* _Work to be completed_
From the entries that follow, copy every line with the word "Happened".

Data records:
----

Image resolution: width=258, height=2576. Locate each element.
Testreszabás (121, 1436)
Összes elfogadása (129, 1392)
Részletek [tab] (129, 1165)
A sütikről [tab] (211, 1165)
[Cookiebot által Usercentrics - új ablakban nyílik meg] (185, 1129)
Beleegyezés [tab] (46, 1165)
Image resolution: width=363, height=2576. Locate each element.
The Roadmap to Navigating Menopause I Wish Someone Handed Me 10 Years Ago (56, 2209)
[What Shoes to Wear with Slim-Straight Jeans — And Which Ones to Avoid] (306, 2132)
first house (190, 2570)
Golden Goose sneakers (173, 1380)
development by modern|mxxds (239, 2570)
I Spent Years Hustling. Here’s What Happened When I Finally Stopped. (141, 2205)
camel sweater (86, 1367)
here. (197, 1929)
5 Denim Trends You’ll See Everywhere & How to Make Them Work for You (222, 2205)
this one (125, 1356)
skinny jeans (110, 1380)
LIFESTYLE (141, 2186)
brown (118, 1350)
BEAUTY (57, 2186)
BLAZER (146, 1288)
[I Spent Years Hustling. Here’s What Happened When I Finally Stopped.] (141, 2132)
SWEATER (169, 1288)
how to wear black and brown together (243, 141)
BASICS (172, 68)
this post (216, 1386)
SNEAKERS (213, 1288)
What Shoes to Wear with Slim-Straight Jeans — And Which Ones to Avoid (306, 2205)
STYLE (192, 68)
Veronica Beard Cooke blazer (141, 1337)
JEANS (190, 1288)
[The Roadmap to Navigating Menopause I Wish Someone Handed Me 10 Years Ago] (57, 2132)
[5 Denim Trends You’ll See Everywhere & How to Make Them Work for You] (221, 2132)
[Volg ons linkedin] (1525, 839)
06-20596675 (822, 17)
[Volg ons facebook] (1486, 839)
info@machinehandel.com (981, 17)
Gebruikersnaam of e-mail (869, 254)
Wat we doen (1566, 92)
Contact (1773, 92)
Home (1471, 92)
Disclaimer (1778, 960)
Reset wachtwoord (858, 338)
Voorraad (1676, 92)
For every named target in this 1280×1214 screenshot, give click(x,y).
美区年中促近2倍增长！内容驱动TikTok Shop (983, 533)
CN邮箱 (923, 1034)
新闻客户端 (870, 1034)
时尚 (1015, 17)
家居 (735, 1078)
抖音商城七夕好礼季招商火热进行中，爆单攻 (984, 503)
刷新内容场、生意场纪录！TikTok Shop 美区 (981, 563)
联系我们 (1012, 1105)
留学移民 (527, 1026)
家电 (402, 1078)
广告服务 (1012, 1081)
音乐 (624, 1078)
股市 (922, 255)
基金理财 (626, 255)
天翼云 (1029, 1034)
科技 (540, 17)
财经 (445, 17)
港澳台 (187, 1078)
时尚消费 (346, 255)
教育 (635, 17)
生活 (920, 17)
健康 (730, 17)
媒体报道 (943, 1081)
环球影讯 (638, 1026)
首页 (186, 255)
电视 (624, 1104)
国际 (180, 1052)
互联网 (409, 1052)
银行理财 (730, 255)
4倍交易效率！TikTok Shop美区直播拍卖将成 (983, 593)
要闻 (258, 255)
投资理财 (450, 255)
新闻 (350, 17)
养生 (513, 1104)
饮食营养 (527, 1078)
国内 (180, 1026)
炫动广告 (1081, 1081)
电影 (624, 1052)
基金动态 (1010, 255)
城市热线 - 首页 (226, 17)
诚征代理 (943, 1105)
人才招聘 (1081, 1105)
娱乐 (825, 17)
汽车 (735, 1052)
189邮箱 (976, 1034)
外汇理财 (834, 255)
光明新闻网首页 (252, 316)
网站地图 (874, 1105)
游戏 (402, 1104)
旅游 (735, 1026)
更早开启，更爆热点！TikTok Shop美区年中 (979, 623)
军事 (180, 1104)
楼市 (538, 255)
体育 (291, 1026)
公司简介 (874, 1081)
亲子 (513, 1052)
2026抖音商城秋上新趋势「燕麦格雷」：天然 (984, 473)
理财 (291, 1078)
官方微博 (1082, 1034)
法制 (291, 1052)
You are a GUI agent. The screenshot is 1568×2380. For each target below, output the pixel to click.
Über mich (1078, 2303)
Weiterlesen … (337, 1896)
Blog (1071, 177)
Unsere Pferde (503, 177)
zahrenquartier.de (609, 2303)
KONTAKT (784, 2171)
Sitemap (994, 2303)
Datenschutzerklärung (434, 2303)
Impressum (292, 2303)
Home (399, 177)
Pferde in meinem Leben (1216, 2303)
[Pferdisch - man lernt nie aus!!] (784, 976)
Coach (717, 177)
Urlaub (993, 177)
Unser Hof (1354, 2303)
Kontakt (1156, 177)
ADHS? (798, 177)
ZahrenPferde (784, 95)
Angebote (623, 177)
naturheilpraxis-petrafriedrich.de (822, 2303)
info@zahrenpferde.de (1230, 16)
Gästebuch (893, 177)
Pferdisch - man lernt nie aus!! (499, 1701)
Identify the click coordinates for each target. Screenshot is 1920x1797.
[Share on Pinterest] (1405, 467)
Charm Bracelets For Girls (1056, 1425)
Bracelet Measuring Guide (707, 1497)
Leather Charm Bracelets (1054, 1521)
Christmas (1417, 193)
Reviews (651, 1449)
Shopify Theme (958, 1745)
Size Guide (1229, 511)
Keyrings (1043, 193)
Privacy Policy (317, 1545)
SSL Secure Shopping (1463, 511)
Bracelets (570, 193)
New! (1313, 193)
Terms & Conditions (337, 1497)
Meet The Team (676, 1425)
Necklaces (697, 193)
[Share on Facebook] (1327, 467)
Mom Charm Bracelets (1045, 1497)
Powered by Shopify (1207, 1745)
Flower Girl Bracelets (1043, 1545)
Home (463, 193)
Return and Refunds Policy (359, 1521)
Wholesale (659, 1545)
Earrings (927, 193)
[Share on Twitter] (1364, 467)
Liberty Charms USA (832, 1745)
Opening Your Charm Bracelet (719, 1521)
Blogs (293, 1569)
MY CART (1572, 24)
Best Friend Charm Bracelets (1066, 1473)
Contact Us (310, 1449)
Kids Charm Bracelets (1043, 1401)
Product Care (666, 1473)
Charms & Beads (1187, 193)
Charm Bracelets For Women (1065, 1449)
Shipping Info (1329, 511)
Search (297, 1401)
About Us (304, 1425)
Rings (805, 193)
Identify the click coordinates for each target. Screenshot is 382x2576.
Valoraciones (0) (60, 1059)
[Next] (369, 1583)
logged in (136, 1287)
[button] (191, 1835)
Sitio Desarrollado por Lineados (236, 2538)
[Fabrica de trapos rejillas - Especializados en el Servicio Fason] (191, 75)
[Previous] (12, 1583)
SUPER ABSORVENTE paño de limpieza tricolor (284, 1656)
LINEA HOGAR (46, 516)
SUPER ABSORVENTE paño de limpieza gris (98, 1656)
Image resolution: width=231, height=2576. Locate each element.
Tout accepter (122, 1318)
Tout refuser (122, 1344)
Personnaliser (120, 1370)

----

* _Exercise answer_
I Spent Years Hustling. Here’s What Happened When I Finally Stopped. (141, 2205)
[I Spent Years Hustling. Here’s What Happened When I Finally Stopped.] (141, 2132)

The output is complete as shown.